Suggest what topics Paul Graham should focus on in his upcoming essays.
======
Shooter
Based on the post title, I was going to answer "Checks."

Since you're talking about essays...I dunno.

But, seriously, aren't you being a bit presumptuous? I mean, are you his agent
or something? ;-)

Writing is a very personal thing, especially when you are really into it and
not just doing it for the grades or money. I imagine that pg has more ideas
than time at this point, since he obviously spends quite a bit of time
crafting each essay and soliciting input from his friends. I'm not comfortable
giving essay ideas for pg when it is not him soliciting the ideas...

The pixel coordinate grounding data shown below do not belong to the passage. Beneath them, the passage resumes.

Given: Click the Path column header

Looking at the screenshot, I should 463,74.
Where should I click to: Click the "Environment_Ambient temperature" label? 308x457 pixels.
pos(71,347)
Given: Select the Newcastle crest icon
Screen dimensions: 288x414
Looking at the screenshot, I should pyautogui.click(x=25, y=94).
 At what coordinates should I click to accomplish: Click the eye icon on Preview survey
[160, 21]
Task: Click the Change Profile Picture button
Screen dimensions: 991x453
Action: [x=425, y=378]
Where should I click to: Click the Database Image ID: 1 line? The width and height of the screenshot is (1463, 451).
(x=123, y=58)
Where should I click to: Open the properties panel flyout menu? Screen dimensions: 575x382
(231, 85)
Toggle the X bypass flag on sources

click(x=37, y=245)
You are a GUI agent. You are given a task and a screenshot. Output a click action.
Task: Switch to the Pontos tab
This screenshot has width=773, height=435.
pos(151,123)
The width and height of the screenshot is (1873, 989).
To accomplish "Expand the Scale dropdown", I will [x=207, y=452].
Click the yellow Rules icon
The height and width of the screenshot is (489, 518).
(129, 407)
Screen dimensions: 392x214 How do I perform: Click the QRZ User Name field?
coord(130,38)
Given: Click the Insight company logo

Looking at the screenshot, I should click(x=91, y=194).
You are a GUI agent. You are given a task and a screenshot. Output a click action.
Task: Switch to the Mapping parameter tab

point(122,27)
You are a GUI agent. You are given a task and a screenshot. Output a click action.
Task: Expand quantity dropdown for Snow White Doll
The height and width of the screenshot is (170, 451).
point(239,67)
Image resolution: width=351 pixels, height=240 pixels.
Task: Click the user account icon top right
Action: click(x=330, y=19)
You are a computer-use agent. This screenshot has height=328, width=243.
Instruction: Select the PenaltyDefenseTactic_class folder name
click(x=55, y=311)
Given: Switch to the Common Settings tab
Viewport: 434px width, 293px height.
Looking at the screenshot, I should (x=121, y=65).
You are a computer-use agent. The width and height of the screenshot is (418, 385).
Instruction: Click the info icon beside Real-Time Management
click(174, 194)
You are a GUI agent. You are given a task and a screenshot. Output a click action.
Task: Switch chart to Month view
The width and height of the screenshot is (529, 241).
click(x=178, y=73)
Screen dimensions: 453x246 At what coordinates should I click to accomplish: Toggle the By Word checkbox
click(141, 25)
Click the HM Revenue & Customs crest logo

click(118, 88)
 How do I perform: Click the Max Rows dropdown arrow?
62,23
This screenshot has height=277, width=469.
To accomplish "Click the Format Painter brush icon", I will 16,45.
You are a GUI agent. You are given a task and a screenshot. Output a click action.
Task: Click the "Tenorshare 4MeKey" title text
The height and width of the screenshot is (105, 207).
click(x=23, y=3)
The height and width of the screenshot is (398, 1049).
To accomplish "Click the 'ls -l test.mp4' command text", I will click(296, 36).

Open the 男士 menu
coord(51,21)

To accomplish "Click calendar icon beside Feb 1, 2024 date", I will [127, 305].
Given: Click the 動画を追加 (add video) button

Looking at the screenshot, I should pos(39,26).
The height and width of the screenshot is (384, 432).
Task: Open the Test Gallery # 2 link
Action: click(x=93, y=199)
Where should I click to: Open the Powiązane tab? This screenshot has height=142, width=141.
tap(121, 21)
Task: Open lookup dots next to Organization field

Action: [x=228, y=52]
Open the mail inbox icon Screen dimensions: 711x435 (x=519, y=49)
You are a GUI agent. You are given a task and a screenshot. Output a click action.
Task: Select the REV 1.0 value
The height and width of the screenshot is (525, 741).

Sorry to be a party pooper.

Maybe you should try to solicit ideas for yourself to write about, and then
YOU can be a "thought leader," too.

------
Nate
I'd like to see pg provide more info about Arc.

In particular, I want to know how Arc handles concurrency, e.g. native
threads, Erlang-style concurrency, etc.

------
rms
How to make decisions

------
brlewis
A follow-on to Writing, Briefly

<http://www.paulgraham.com/writing44.html>

Expand on "develop a nose for bad writing." What are some signs of bad writing
that might not be obvious to hackers? What have you discovered as you write
new essays and see how they work on your audience?

------
davidw
A country tune, about lost love, what a rotten woman can do to a man and his
faithful dog and truck, deep in the heart of Texas.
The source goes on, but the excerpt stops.